As you now, the SparkSession is the way programmers "talk" with Spark. So, we need to inicialize that.

In [3]:
from pyspark.sql import SparkSession

spark = (SparkSession
 .builder
 .appName("example")
 .getOrCreate())

## Create a DF to program the example mentioned in slides

In [4]:
df = spark.createDataFrame([("juan fernando", 20), ("valentina laverde", 31), ("teresa sánchez", 30), ("julieta ponce", 35), ("antonio garcía", 25)], ["name", "age"])
df.show()

+-----------------+---+
|             name|age|
+-----------------+---+
|    juan fernando| 20|
|valentina laverde| 31|
|   teresa sánchez| 30|
|    julieta ponce| 35|
|   antonio garcía| 25|
+-----------------+---+



Remember, what we want is to convert the first letter to capital case.
Fist, we need to create a python function, that from a given input (string) it converts the value into same string with first letter as capital case letter.

In [20]:
def convertCase(lower_string):
    result=""
    arr = lower_string.split(" ")
    for x in arr:
       result= result + x[0].upper() + x[1:len(x)] + " "
    return result[0:-1] 

Now, we convert the funciton to udf (the default type of UDF is StringType)

In [6]:
import pyspark.sql.functions as F

convertUDF = F.udf(lambda z: convertCase(z)) 

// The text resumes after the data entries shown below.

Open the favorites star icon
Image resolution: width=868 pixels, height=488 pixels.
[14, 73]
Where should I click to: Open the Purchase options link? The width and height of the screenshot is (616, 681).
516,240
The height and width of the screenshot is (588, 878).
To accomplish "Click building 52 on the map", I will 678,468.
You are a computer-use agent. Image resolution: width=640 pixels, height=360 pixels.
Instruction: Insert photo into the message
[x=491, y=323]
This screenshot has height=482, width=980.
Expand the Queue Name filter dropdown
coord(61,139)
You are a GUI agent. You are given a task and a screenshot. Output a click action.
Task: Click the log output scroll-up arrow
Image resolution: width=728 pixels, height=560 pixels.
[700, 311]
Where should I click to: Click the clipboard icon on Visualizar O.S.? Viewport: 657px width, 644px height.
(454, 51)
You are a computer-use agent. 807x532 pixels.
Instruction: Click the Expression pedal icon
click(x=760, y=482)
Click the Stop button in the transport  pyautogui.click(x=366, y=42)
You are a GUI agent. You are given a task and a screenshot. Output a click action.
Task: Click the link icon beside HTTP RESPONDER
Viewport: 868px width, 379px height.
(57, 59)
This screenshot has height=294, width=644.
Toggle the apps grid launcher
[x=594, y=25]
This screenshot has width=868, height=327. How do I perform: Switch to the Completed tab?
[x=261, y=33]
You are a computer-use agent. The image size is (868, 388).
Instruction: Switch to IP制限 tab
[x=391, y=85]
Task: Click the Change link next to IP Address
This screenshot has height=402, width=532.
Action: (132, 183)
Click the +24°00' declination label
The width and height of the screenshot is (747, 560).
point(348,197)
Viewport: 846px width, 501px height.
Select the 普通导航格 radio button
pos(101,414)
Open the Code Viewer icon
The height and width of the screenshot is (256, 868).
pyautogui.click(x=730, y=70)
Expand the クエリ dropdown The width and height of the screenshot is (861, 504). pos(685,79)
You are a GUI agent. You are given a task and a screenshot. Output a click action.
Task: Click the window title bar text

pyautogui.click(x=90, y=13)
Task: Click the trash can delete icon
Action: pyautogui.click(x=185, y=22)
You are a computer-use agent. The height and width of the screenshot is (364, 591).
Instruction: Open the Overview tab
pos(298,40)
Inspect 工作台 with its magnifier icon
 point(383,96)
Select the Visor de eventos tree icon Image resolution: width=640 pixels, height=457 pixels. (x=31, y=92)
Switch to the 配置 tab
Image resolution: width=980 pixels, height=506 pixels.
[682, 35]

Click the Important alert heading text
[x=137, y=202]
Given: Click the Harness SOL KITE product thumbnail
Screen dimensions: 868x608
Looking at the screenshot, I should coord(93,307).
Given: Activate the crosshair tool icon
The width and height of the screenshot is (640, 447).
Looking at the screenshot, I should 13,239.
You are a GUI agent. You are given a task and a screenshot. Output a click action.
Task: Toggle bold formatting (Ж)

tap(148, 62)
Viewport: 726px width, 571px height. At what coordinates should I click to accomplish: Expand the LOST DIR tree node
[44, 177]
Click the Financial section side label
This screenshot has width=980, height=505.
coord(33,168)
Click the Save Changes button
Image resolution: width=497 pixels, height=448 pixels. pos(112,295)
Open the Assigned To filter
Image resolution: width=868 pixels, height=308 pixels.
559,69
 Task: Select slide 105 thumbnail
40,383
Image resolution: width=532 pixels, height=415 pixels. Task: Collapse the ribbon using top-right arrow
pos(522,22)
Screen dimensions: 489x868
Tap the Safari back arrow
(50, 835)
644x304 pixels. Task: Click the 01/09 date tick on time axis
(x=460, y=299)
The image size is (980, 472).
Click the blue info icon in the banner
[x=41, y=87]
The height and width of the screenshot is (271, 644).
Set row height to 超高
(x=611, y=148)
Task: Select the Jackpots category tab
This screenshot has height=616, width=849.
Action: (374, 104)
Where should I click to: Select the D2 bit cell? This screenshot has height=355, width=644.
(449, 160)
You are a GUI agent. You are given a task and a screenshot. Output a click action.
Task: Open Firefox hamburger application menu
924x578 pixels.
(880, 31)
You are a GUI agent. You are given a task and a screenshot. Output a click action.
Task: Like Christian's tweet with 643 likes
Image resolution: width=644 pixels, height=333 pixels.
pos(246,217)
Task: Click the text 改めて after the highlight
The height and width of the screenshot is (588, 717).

Now, we can use the convertUDF, as a function of sparkSQL, for example, in a select() or in a withColumn() call

In [7]:
df.select(convertUDF(F.col("name")).alias("name"), F.col("age") ) \
   .show(truncate=False)

+-----------------+---+
|name             |age|
+-----------------+---+
|Juan Fernando    |20 |
|Valentina Laverde|31 |
|Teresa Sánchez   |30 |
|Julieta Ponce    |35 |
|Antonio García   |25 |
+-----------------+---+



In [8]:
df.withColumn("corrected name", convertUDF(F.col("name")))\
  .show(truncate=False)

+-----------------+---+-----------------+
|name             |age|corrected name   |
+-----------------+---+-----------------+
|juan fernando    |20 |Juan Fernando    |
|valentina laverde|31 |Valentina Laverde|
|teresa sánchez   |30 |Teresa Sánchez   |
|julieta ponce    |35 |Julieta Ponce    |
|antonio garcía   |25 |Antonio García   |
+-----------------+---+-----------------+



We can also use our UDF on SQL

In [9]:
import pyspark.sql.types as T
spark.udf.register("convertUDF", convertCase, T.StringType())
df.createOrReplaceTempView("NAMES")
spark.sql("select convertUDF(name) as name, age from NAMES") \
     .show(truncate=False)

+-----------------+---+
|name             |age|
+-----------------+---+
|Juan Fernando    |20 |
|Valentina Laverde|31 |
|Teresa Sánchez   |30 |
|Julieta Ponce    |35 |
|Antonio García   |25 |
+-----------------+---+



Another way to create UDF method, is to use the annotation @udf(resturnType=\<type\>) above the method definition

In [10]:
@F.udf(returnType=T.StringType()) 
def upperCase(str):
    return str.upper()


In [11]:
df.withColumn("Upper Name", upperCase(F.col("Name"))) \
.show(truncate=False)

+-----------------+---+-----------------+
|name             |age|Upper Name       |
+-----------------+---+-----------------+
|juan fernando    |20 |JUAN FERNANDO    |
|valentina laverde|31 |VALENTINA LAVERDE|
|teresa sánchez   |30 |TERESA SÁNCHEZ   |
|julieta ponce    |35 |JULIETA PONCE    |
|antonio garcía   |25 |ANTONIO GARCÍA   |
+-----------------+---+-----------------+



## Handling null check

In [12]:
df_nulls = spark.createDataFrame([("juan fernando", 20), (None, 31), ("teresa sánchez", 30), ("julieta ponce", 35), ("antonio garcía", 25)], ["name", "age"])
df_nulls.show()

+--------------+---+
|          name|age|
+--------------+---+
| juan fernando| 20|
|          null| 31|
|teresa sánchez| 30|
| julieta ponce| 35|
|antonio garcía| 25|
+--------------+---+



In [14]:
df_nulls.createOrReplaceTempView("NAMES_NULLS")
spark.sql("select convertUDF(name) as Name from NAMES_NULLS " + \
         "where name is not null and convertUDF(name) like '%Juan%'") \
     .show(truncate=False) 
#IT COULD FAIL if the udf is executed befoure the not null check

+-------------+
|Name         |
+-------------+
|Juan Fernando|
+-------------+



To aboid this, we can filter nulls in the registration of the UDF

In [21]:
spark.udf.register("_nullsafeUDF", lambda str: convertCase(str) if not str is None else "" , T.StringType())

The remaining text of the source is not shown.